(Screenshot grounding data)
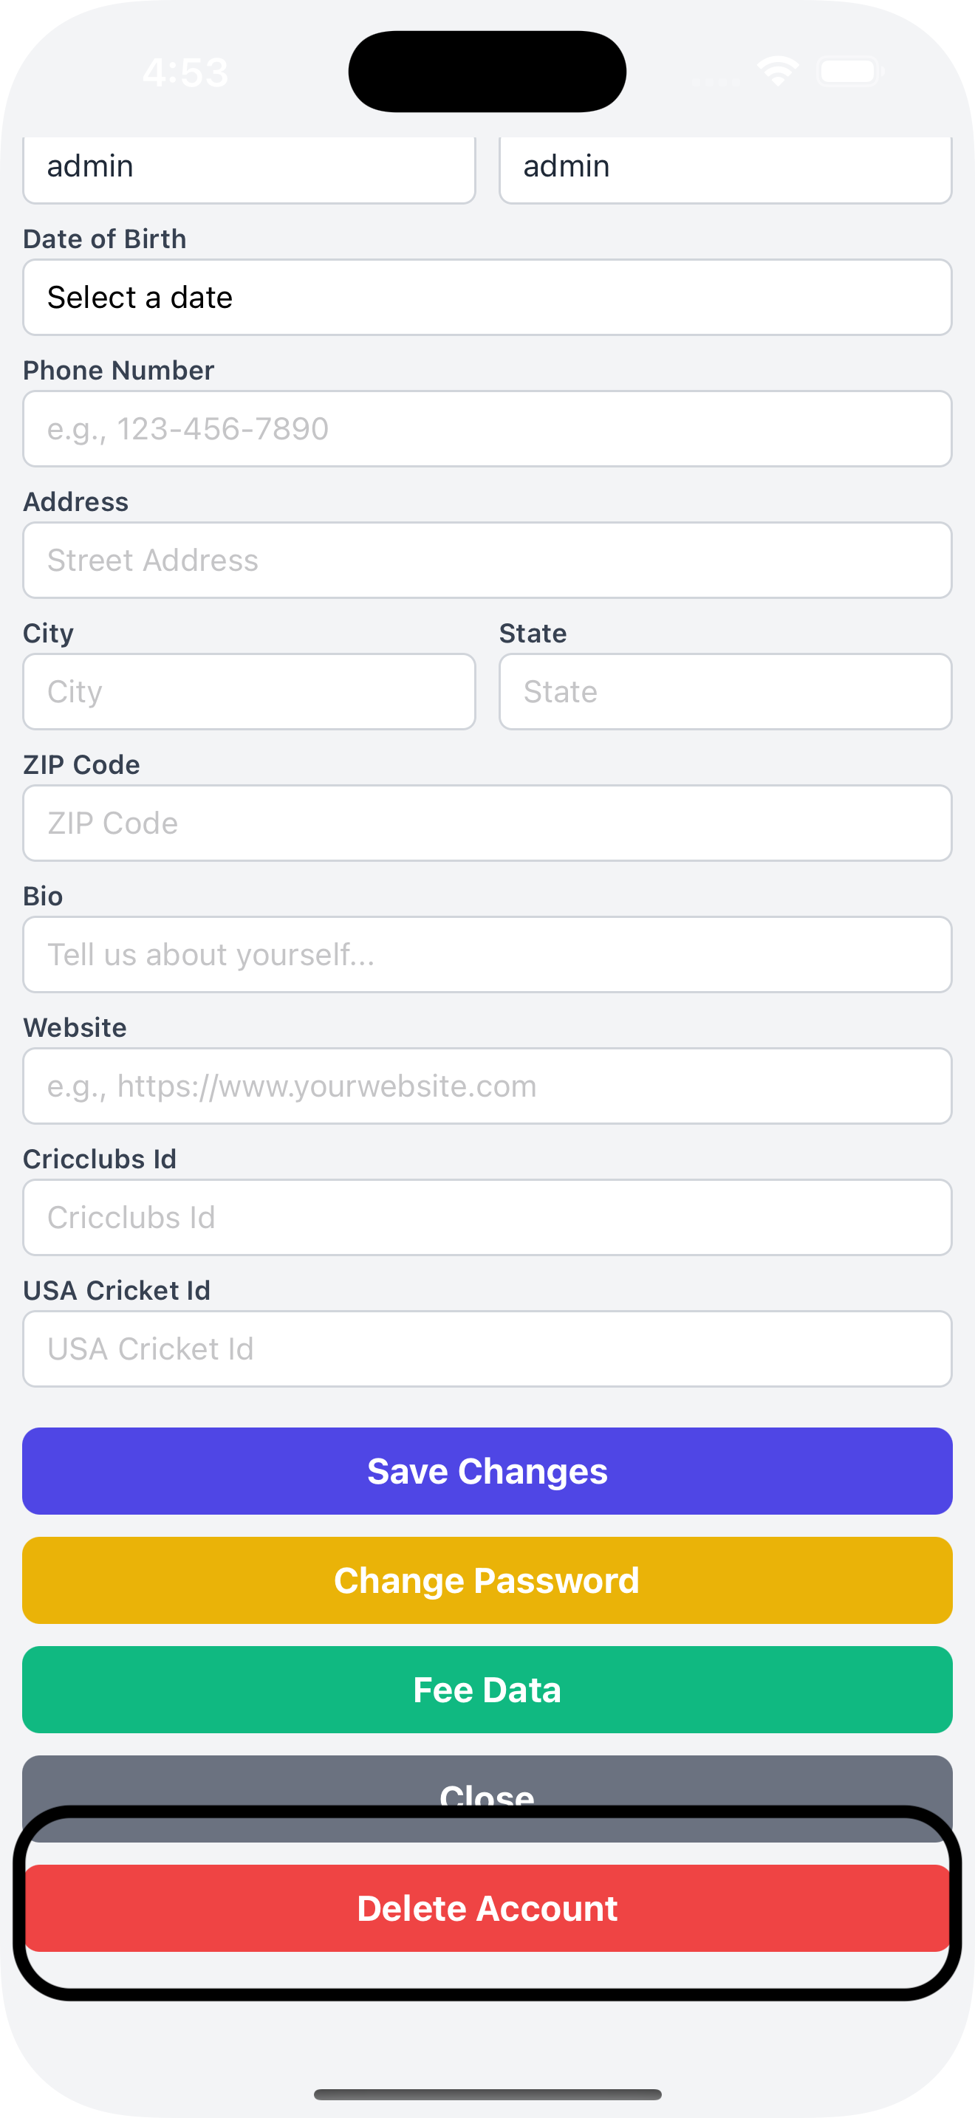The width and height of the screenshot is (975, 2118).
Task: Click the Website URL field
Action: coord(487,1087)
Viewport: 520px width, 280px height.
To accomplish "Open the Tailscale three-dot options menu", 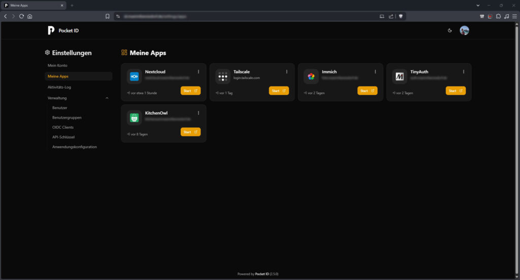I will [287, 72].
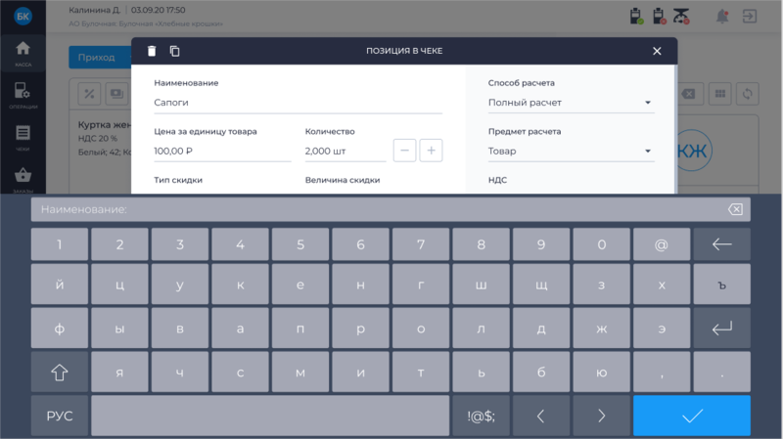The image size is (783, 439).
Task: Toggle the Shift key on keyboard
Action: click(x=60, y=372)
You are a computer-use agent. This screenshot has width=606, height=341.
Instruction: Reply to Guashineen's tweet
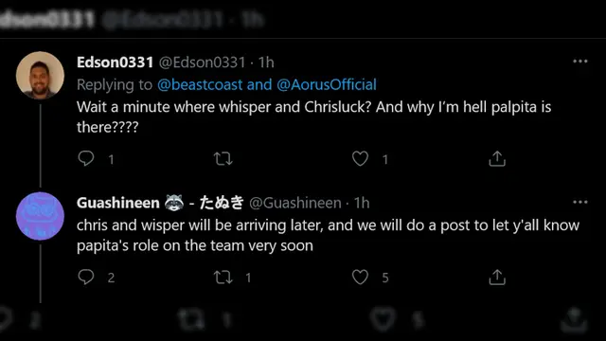(x=86, y=277)
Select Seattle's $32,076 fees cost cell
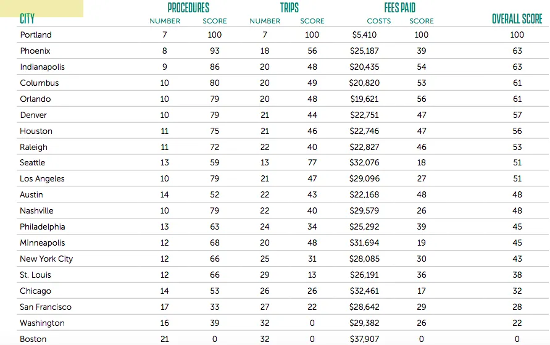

• Exercise brief:
Your answer must be the exact lines from the one containing "You are a computer-use" through the last line of the records above, with both included and no pictures.

• Answer for this exercise:
You are a computer-use agent. This screenshot has width=606, height=341.
Instruction: Reply to Guashineen's tweet
(x=86, y=277)
Select Seattle's $32,076 fees cost cell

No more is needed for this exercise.